Des oligarques prennent le contrôle

Si le réseau social résiste aux pressions du renseignement russe, le capital de l'entreprise est progressivement grignoté par des proches de Vladimir Poutine. Au lendemain de la disparition de Dourov, en avril 2013, les deux autres cofondateurs du site, en froid avec lui, vendent 48% de VKontakte à un fonds d'investissement dirigé par Ilia Cherbovitch, un homme d'affaires qui compte le Premier ministre, Dmitri Medvedev, parmi ses amis, raconte Bloomberg. En coulisses, c'est même le vice-Premier ministre du régime, Igor Setchine, qui tirerait les ficelles.

Puis, en janvier 2014, Dourov vend les 12% du capital de VK qu'il détient à un ami. A peine deux mois plus tard, celui-ci cède sa part au troisième actionnaire, Alicher Ousmanov. L'homme le plus riche de Russie – un proche de Poutine – détenait déjà 40% de la société.
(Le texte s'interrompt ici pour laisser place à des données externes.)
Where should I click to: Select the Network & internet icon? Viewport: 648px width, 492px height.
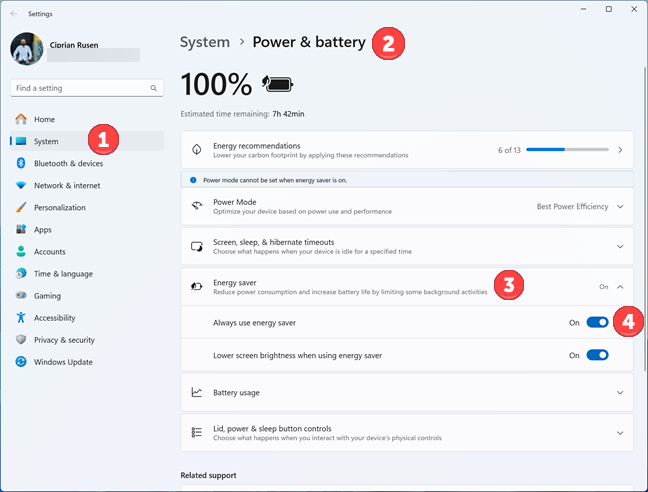20,185
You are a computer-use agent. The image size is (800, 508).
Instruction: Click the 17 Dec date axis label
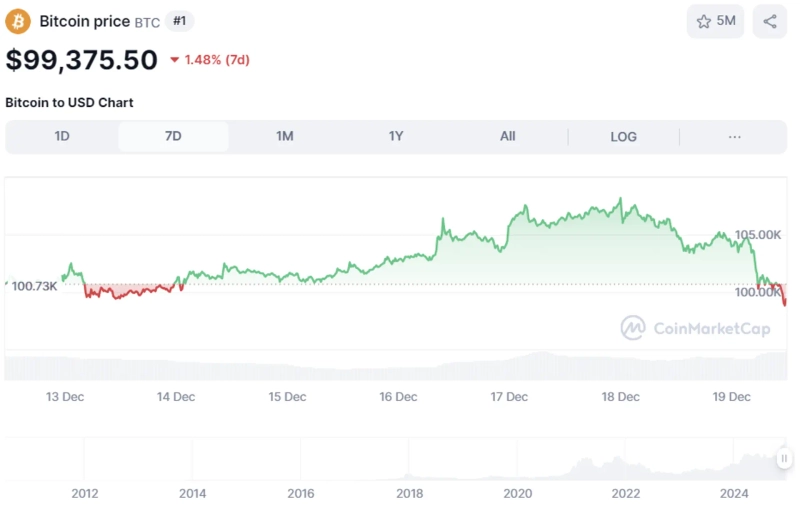(509, 397)
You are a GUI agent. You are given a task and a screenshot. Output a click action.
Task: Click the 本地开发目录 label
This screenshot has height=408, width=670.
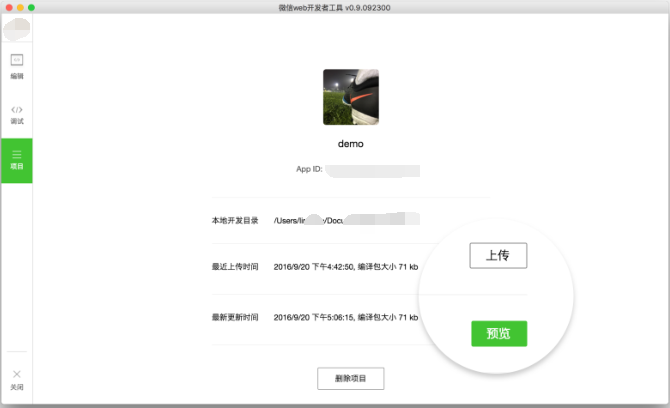coord(235,220)
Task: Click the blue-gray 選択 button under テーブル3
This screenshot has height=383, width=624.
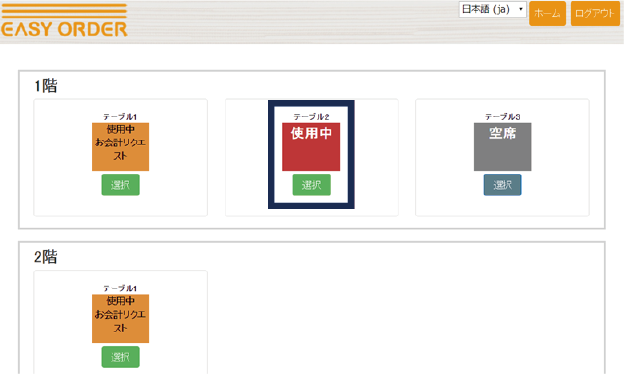Action: (503, 185)
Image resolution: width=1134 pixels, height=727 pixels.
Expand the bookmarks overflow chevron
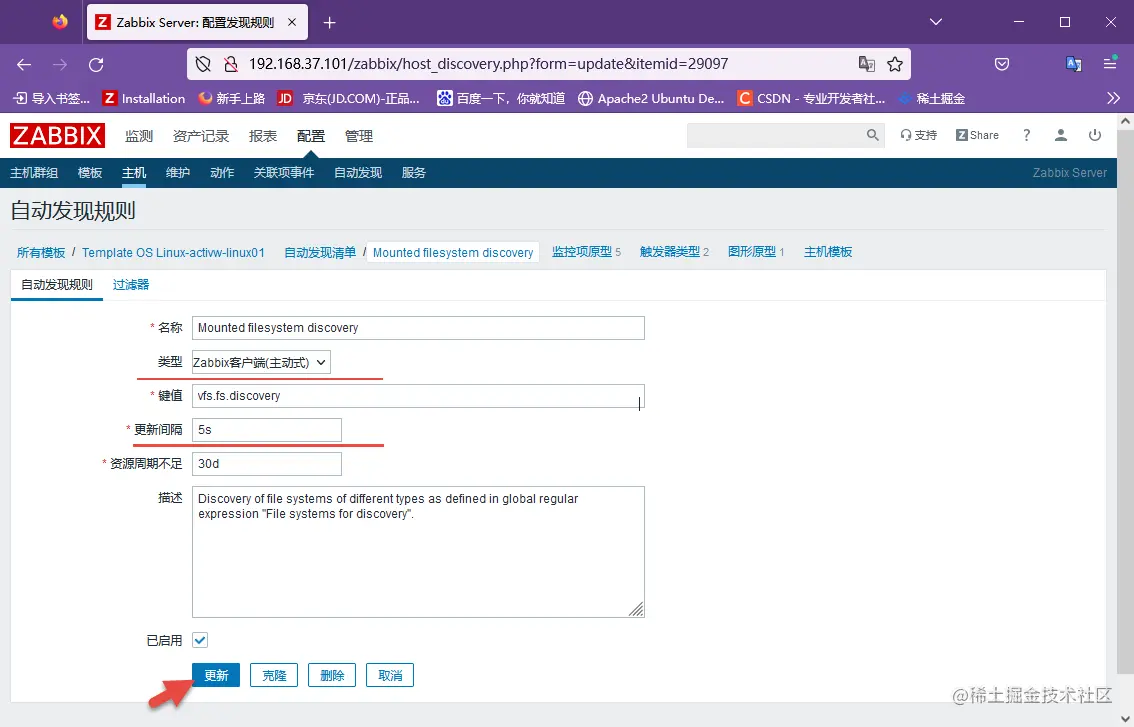1113,98
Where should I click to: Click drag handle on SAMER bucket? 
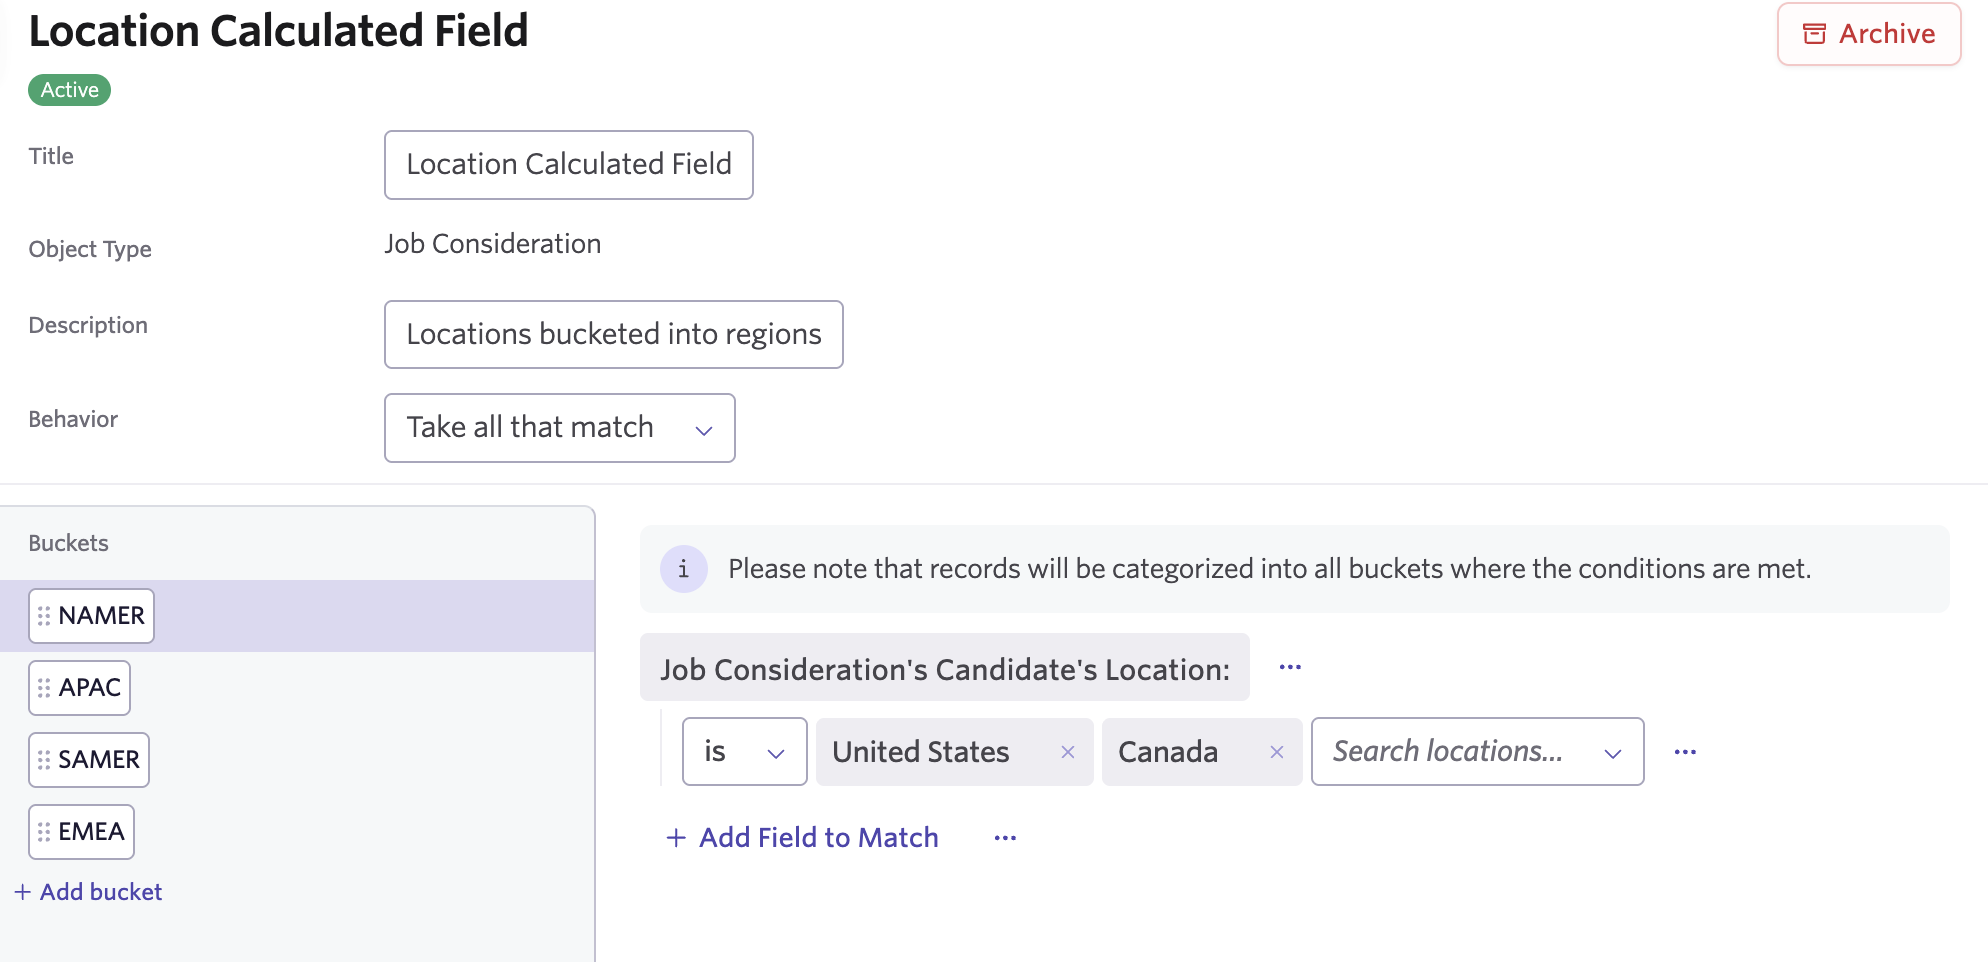point(44,760)
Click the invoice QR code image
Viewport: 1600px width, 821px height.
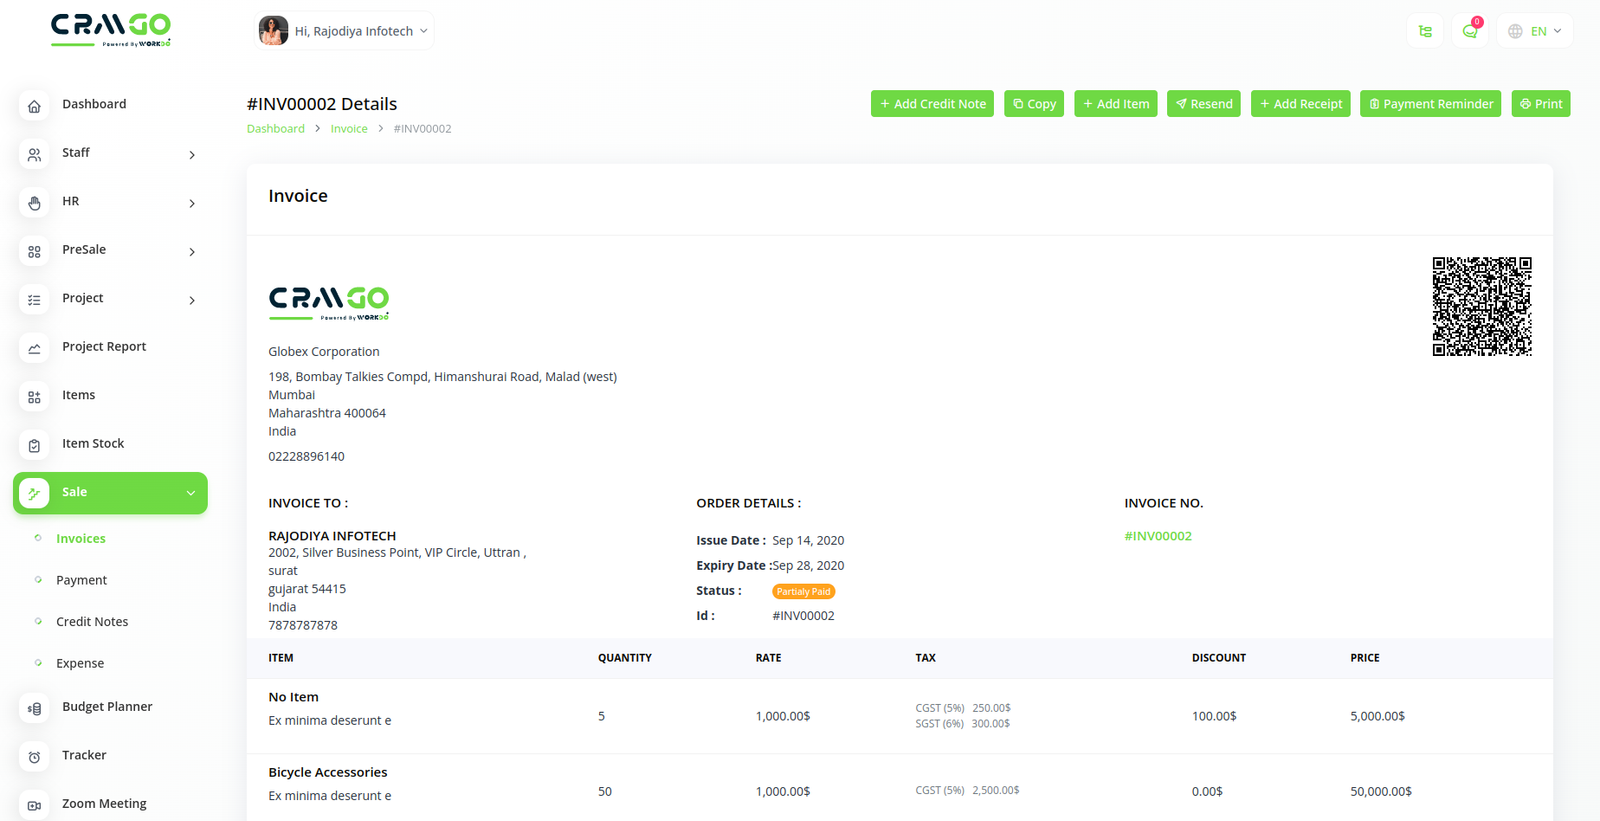[x=1481, y=306]
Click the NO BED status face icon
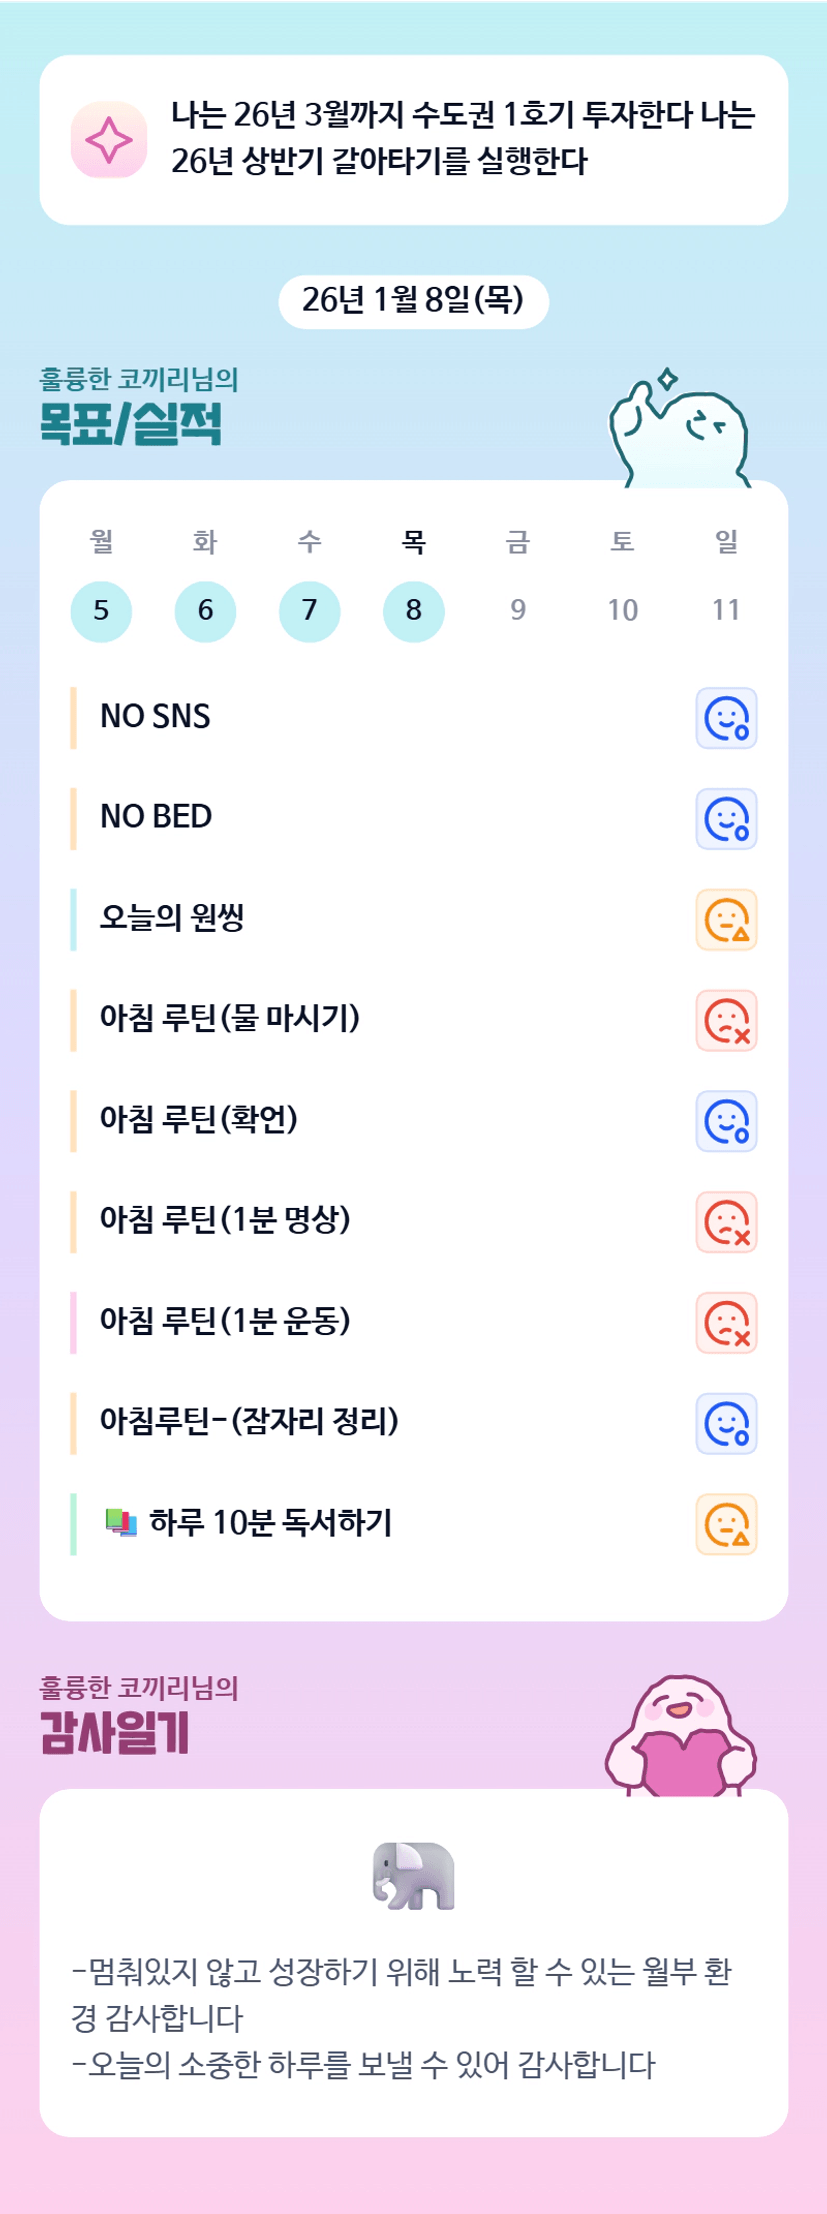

Dourov, qui dit aujourd'hui avoir abandonné ses parts de la société parce qu'il était fatigué des pressions du FSB, a néanmoins empoché des centaines de millions d'euros au passage (Techcrunch estimait alors à 3 ou 4 milliards de dollars la valeur totale de VK).

Fausse démission et vrai licenciement ?

C'est alors que l'histoire devient encore plus étrange. Le 1er avril, par un post sur son profil, Dourov annonce qu'il démissionne de la présidence de VK, déplorant son absence de liberté maintenant que la société est détenue par deux milliardaires amis du régime. "Poisson d'avril", assure-t-il deux jours plus tard, toujours sur son site : "J'ai réalisé que démissionner en ce moment difficile serait une trahison de tout ce que nous avons protégé ces dernières années."

Mais le 21 avril, il annonce qu'il n'est finalement plus le président de VK, "viré" par les actionnaires qui lui auraient signifié que son message du 3 avril ne constituait pas légalement un retour sur sa démission. Une issue pour le moins confuse mais définitive : "J'ai quitté la Russie et n'ai aucune intention d'y retourner, affirme-t-il. Malheureusement, ce pays n'est aujourd'hui pas compatible avec le business d'internet." La fin d'une utopie, peut-être.

Pour Ekaterina Agafonova, "sur VK, le plus attirant pour les internautes reste la musique et les films gratuits. Pas sûr que le départ de Dourov les convaincra de quitter le site." Mais pas sûr non plus que ses propriétaires, qui n'ont pas encore désigné de nouveau président, soient aussi enclins que Dourov à protéger les activistes politiques.